Читать книгу Das Kreuz mit dem C - Martin Lohmann - Страница 20
Deutschland ist anders
ОглавлениеMan muss eben auch diese Realität im Blick haben, wenn man über das Kreuz mit dem C nachdenkt und eine Antwort auf die Frage nach der Christlichkeit der Union sucht. Es ist eben nicht so simpel, wie viele meinen. Auch Peter Ramsauer, der CSU-Landesgruppenchef in Berlin, weiß das. Und plädiert – wie viele andere auch – für Fairness. Das eine stimmt eben genauso wenig wie das andere, meint er: Die klagende Behauptung aus konservativen Kirchenkreisen, dass christliche Überzeugungen keine Rolle mehr in Deutschland spielten – wie auch zumeist aus derselben Ecke die selbst definierte Berechtigung, der Union den Anspruch zum Führen des C in einer säkularisierten Gesellschaft abzusprechen. Beides sei Unsinn. Beides sei falsch. Enttäuschten Traditionalisten fehle gelegentlich ebenso wie vielen Kritikern das Gespür dafür, wie lebendig christliche Überzeugungen nach wie vor in Deutschland seien, wenngleich sich auch vieles heute anders ausdrücke. Den Wandel müssten Politiker nicht nur sehen, sondern auch berücksichtigen.

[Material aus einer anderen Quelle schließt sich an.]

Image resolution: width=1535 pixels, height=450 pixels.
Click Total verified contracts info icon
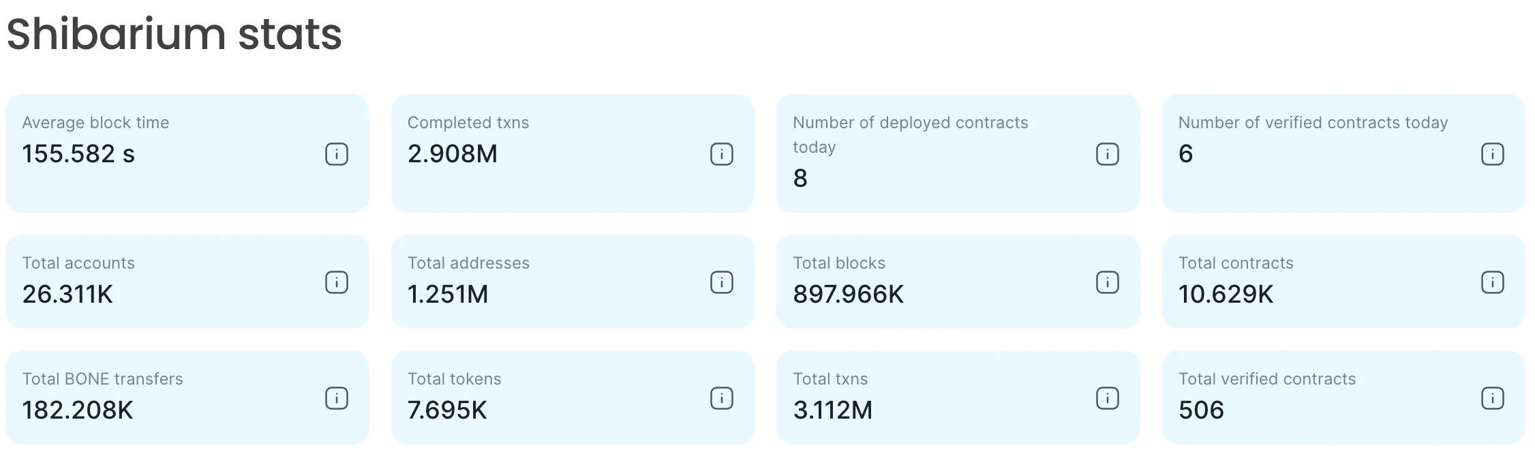tap(1492, 398)
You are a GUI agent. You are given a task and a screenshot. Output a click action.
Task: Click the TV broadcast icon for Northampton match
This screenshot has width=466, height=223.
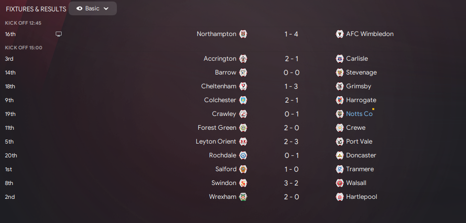59,34
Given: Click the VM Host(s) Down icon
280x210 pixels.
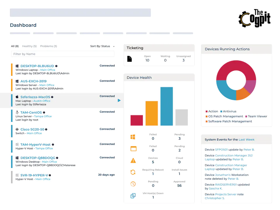Looking at the screenshot, I should point(133,195).
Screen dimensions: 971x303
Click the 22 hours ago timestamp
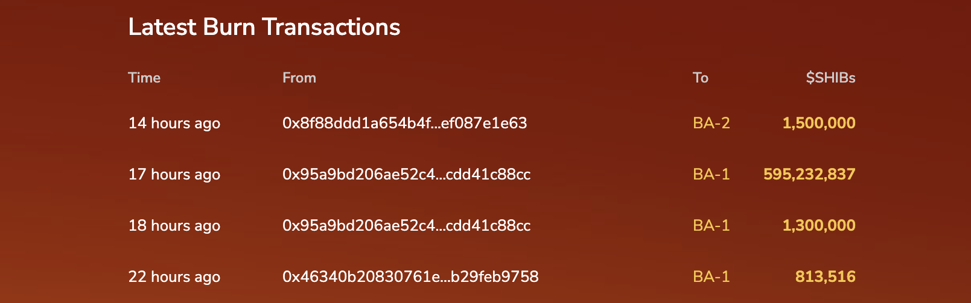coord(174,276)
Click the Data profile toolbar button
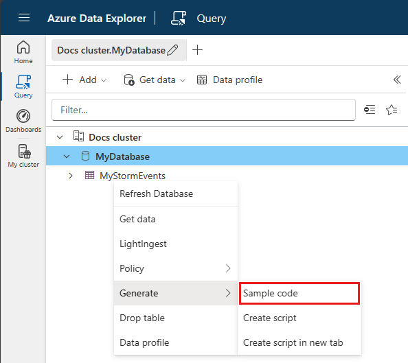408x363 pixels. point(229,80)

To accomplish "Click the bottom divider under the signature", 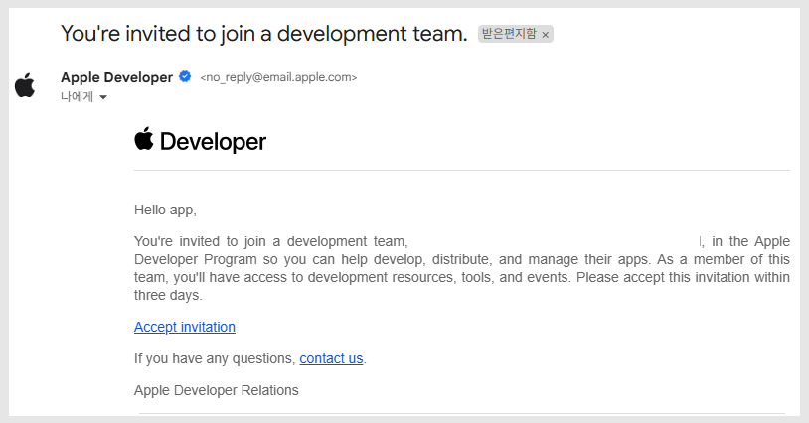I will 461,413.
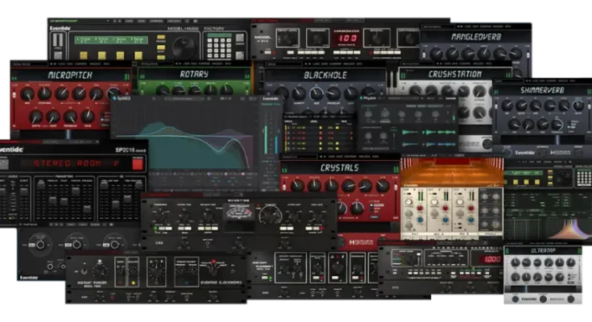Click the CrushStation plugin title display
Image resolution: width=592 pixels, height=322 pixels.
[x=453, y=74]
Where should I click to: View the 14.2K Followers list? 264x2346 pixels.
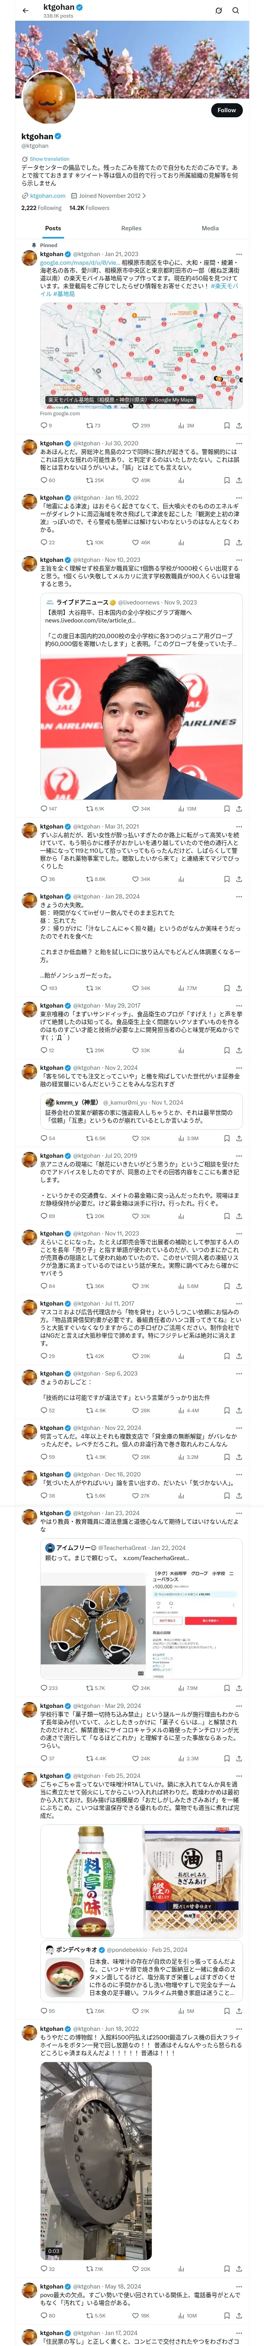89,208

Zu diesem Wandel gehört auch eine Erkenntnis, die der CDU-Mann Hermann Kues im Jahr 2008 in einer theologischen Fachzeitschrift formulierte. Bestimmte Selbstverständlichkeiten seien verloren gegangen, denn die Union werde nicht mehr wie früher trotz ihres ökumenischen Charakters vor allem als Partei katholischer Christen verstanden. Der Katholik Kues sieht – auf einen möglichen Katholischen Arbeitskreis in der Union angesprochen – gleichwohl hier keinen wirklichen Bedarf und meint, ein solcher Kreis müsse ja erst einmal bestimmen, was denn das Katholische ausmacht. Das sei gar nicht so leicht – liest man, und wundert sich, wo doch eine solche Bestimmung im evangelischen Bereich trotz der dort gegebenen Vielfalt und Unterschiedlichkeit offenbar vor vielen Jahrzehnten kein wirkliches Problem gewesen zu sein scheint. Der Befragte wiegelt lieber ab und lenkt in eine Ecke. Wenn es sich bei einem solchen Arbeitskreis lediglich um ein Bündnis derer handeln würde, die traurig darüber sind, dass bestimmte Traditionen nicht mehr funktionieren, dann wäre eine solche Plattform nicht zukunftsfähig. Aber nach einer solch engstirnigen Gruppierung war der Bundestagsabgeordnete und Staatssekretär gar nicht gefragt worden. Erstaunlich, dass da offenbar eine regelrechte Angst subkutan vorhanden ist! Denn viele keineswegs engstirnige und rückwärtsgewandte Katholiken wüssten schon gerne, wo denn ihre durchaus weltoffene Stimme in der Union von heute und morgen eine Stimme haben könnte.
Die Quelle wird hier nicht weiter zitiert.